> _PROMPT_
List the records from the line containing "You are a GUI" through the line containing "click(x=747, y=70)" as a numbered list, skipping blank lines and leaving out the pictures.

> _TASK INPUTS_
-- begin --

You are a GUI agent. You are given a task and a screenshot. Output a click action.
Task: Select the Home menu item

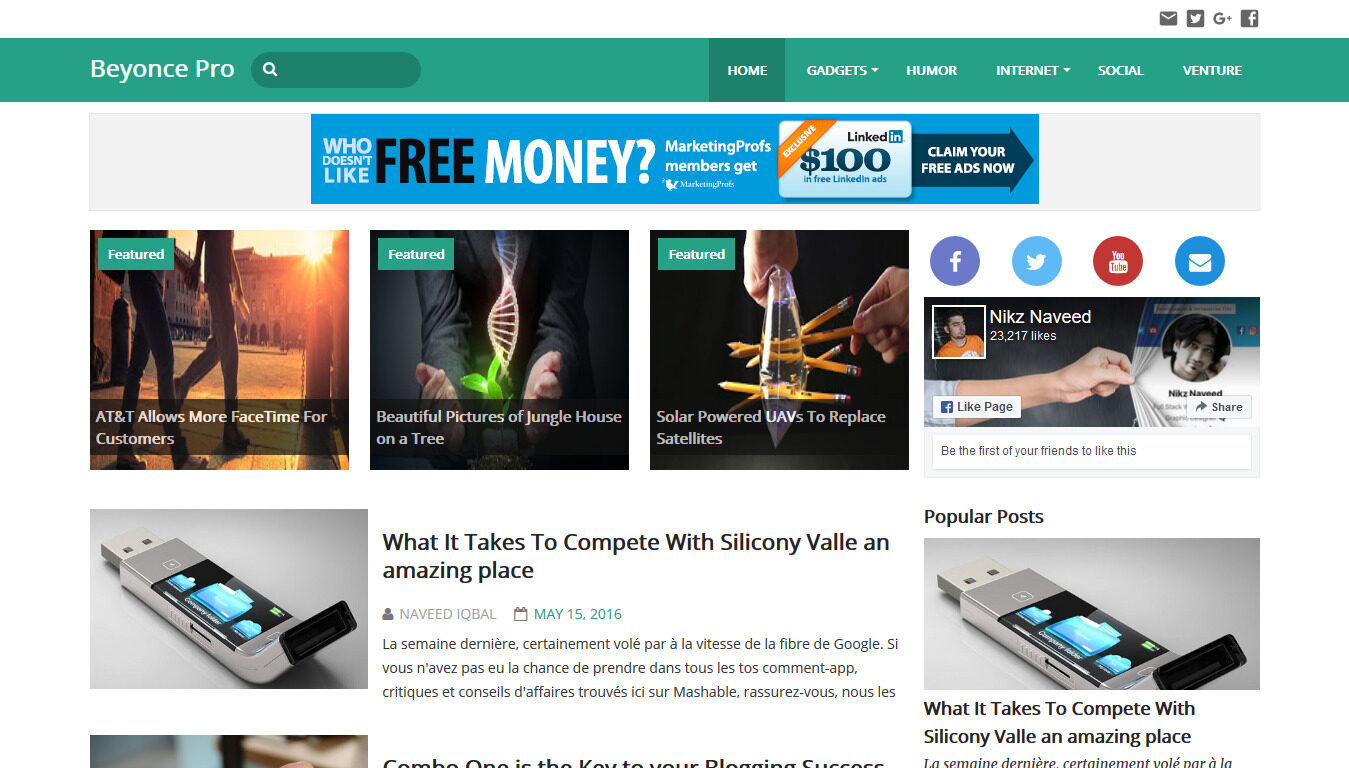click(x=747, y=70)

-- end --
-- begin --

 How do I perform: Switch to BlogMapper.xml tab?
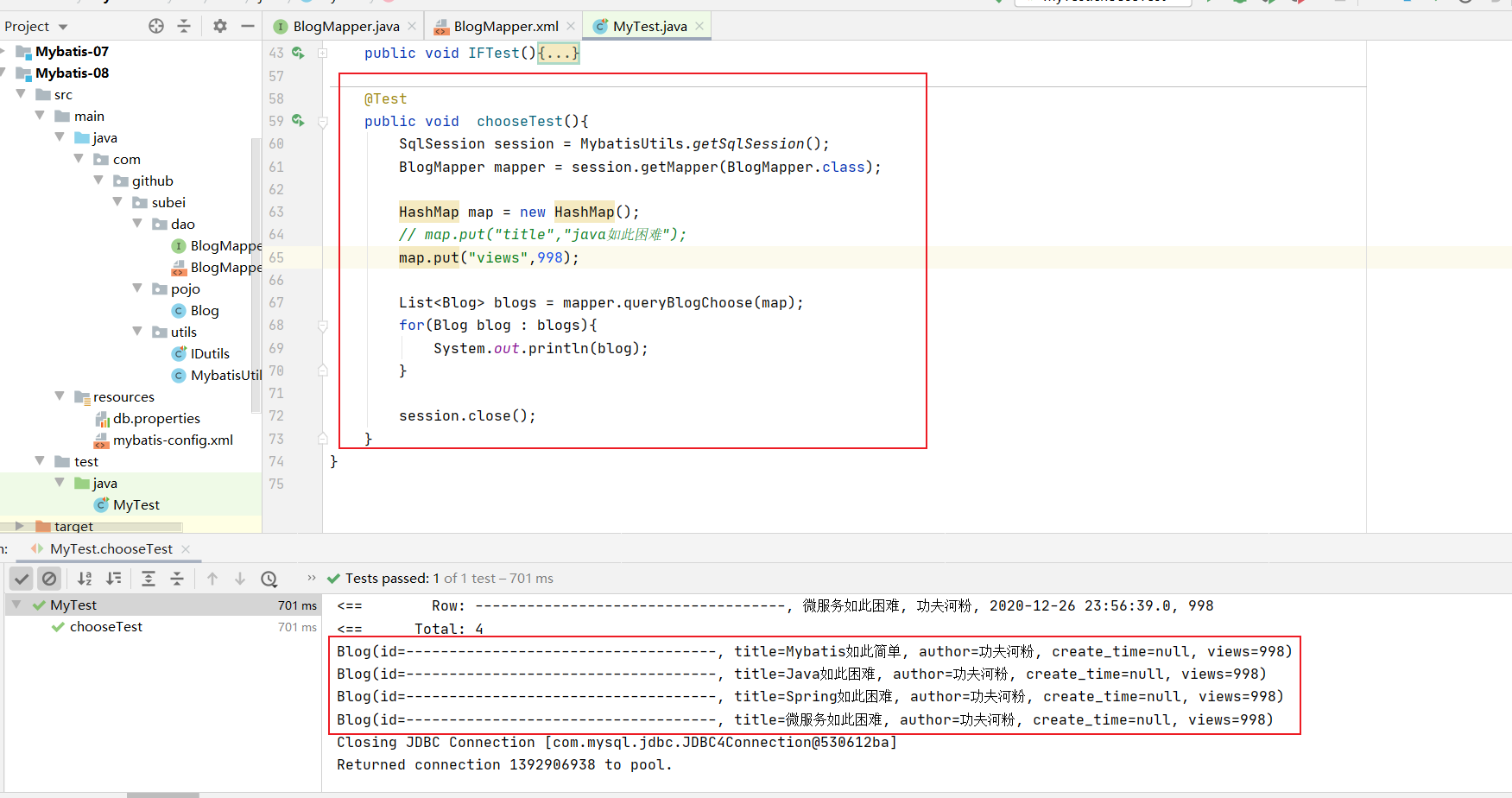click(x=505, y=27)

-- end --

> _RESULT OF THIS TASK_
1. You are a GUI agent. You are given a task and a screenshot. Output a click action.
2. Task: Select the Home menu item
3. click(x=747, y=70)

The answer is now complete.